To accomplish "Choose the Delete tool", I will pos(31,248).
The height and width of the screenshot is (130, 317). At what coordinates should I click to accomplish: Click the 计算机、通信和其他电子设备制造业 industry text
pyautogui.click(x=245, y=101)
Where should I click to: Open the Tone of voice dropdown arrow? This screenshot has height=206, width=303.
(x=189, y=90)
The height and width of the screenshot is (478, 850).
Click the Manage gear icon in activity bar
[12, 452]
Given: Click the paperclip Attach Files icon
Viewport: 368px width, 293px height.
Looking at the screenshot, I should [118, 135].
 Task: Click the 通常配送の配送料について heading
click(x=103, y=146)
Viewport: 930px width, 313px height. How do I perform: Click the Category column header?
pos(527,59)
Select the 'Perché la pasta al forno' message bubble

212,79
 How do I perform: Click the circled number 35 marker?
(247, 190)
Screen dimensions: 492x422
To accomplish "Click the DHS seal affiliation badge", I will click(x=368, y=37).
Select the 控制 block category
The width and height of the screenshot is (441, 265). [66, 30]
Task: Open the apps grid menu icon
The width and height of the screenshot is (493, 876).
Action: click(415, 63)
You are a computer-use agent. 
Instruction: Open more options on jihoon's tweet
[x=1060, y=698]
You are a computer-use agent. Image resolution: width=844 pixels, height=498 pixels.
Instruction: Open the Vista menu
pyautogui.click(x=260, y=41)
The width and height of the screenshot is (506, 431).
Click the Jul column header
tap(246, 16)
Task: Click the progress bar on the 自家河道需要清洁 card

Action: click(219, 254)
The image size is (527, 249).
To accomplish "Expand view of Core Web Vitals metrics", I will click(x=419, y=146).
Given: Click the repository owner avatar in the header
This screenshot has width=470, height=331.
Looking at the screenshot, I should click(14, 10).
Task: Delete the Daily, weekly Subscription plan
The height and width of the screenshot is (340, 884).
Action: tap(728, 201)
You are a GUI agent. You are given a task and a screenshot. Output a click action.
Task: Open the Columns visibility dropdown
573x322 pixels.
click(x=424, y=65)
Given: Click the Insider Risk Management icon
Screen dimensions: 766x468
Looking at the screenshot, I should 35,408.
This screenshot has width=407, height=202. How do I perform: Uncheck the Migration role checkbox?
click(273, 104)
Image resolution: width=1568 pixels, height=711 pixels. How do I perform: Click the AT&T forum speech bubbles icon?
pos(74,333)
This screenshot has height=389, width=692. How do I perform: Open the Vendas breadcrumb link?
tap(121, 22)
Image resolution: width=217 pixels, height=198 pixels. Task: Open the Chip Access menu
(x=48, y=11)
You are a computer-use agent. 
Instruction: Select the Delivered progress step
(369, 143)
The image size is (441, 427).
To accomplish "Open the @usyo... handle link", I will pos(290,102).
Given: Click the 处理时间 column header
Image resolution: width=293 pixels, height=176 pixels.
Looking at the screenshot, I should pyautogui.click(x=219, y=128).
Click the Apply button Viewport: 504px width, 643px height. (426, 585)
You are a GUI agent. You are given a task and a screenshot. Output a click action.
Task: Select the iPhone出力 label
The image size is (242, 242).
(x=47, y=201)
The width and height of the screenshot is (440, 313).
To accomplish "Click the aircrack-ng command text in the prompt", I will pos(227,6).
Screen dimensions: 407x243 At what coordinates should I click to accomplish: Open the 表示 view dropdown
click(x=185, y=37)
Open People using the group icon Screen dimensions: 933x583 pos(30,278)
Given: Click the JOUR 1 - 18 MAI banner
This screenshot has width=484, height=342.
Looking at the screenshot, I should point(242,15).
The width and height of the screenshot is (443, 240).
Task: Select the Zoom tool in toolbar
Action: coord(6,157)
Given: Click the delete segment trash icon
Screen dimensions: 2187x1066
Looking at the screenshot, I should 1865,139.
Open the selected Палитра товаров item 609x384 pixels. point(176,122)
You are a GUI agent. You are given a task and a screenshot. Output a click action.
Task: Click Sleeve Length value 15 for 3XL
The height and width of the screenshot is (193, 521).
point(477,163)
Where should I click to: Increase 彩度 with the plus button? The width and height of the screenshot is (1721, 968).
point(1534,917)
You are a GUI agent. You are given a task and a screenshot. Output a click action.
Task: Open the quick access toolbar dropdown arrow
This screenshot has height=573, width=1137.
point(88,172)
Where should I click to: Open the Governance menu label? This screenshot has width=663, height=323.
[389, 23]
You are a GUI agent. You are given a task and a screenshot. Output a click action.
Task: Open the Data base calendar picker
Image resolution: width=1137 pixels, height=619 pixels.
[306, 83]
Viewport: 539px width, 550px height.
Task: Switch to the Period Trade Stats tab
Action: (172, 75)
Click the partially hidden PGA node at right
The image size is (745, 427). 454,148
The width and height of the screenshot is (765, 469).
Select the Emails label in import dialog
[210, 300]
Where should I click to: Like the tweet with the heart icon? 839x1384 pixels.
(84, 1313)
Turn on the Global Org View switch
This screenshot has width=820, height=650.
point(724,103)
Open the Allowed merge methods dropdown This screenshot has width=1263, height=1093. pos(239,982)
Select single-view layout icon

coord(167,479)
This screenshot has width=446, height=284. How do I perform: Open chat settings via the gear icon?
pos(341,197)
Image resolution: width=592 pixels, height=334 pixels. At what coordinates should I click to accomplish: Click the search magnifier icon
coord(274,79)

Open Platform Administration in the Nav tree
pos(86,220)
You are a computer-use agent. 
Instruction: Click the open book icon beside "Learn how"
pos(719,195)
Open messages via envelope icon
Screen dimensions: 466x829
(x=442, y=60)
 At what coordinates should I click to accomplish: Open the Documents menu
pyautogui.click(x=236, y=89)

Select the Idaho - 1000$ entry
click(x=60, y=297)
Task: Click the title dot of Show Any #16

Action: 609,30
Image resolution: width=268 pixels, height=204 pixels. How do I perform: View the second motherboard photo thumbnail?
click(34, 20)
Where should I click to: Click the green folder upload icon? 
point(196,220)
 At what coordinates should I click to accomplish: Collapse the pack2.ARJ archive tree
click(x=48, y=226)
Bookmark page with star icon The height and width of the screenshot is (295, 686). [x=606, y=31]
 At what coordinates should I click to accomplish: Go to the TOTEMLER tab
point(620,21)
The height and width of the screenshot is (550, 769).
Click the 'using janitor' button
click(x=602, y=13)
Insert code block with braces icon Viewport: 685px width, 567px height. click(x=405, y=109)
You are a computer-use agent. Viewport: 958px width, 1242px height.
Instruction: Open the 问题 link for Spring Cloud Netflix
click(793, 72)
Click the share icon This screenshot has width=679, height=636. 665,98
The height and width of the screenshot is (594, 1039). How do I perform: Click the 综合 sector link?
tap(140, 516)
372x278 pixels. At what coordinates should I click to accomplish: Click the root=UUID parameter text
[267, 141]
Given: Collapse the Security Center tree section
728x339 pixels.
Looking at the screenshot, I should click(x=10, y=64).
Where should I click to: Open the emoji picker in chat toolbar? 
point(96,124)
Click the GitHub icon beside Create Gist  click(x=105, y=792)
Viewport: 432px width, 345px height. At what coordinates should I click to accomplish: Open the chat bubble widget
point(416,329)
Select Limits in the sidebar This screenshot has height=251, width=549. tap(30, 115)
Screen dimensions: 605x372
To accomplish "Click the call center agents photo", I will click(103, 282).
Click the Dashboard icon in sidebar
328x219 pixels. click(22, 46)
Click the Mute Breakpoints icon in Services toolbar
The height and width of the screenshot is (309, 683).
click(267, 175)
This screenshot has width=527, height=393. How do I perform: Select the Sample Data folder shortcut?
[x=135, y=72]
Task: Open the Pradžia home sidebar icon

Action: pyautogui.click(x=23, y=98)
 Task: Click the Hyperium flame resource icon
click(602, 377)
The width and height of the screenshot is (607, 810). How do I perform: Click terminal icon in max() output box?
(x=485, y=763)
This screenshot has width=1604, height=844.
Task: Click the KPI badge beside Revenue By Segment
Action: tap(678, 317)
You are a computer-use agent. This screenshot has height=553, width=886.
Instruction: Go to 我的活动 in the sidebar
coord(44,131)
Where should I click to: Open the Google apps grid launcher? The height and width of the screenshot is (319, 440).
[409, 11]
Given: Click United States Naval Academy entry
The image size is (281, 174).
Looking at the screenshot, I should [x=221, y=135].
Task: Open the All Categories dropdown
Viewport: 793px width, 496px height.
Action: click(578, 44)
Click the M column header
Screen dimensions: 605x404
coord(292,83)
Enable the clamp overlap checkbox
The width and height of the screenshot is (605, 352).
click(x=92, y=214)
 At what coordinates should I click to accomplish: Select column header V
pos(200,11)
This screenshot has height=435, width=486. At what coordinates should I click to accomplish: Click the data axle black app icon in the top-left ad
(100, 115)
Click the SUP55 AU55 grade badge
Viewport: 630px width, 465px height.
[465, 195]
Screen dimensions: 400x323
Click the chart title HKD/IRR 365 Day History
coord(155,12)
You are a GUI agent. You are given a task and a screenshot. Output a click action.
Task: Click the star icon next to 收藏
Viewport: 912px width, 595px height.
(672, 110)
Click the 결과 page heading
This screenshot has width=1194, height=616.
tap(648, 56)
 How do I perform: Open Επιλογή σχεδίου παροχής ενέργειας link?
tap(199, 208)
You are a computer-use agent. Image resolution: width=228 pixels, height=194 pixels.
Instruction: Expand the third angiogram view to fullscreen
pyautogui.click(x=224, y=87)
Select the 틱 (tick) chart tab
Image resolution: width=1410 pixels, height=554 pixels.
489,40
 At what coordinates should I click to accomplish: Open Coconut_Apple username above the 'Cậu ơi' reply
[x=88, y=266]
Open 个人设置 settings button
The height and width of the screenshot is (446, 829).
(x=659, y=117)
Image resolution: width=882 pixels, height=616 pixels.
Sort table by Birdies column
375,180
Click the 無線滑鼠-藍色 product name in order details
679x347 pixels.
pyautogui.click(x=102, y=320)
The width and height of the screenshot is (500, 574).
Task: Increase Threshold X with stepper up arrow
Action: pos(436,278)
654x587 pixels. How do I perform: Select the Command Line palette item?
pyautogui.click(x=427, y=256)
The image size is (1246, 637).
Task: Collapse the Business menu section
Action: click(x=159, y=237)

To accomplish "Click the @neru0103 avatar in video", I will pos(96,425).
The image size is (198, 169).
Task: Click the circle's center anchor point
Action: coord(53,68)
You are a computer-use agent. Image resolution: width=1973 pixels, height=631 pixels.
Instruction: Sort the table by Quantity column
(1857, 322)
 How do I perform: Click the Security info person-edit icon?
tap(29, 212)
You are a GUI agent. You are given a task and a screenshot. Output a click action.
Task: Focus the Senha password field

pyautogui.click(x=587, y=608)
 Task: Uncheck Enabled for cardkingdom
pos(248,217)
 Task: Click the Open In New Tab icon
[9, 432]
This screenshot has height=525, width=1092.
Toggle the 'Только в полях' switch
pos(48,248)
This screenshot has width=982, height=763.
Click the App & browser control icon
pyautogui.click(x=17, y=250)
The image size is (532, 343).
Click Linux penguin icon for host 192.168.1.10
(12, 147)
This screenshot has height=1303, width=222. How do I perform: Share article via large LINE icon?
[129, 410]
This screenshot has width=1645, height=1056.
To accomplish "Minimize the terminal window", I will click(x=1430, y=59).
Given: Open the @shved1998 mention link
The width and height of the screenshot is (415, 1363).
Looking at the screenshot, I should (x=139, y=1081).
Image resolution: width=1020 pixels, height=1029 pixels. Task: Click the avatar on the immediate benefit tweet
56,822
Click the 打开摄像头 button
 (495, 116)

● **What you should do**
Up to and including the line with "Given: Click the paperclip Attach Files icon", repeat the entries exactly, beginning at their first line.

● **Exercise result**
To accomplish "Choose the Delete tool", I will pos(31,248).
The height and width of the screenshot is (130, 317). At what coordinates should I click to accomplish: Click the 计算机、通信和其他电子设备制造业 industry text
pyautogui.click(x=245, y=101)
Where should I click to: Open the Tone of voice dropdown arrow? This screenshot has height=206, width=303.
(x=189, y=90)
The height and width of the screenshot is (478, 850).
Click the Manage gear icon in activity bar
[12, 452]
Given: Click the paperclip Attach Files icon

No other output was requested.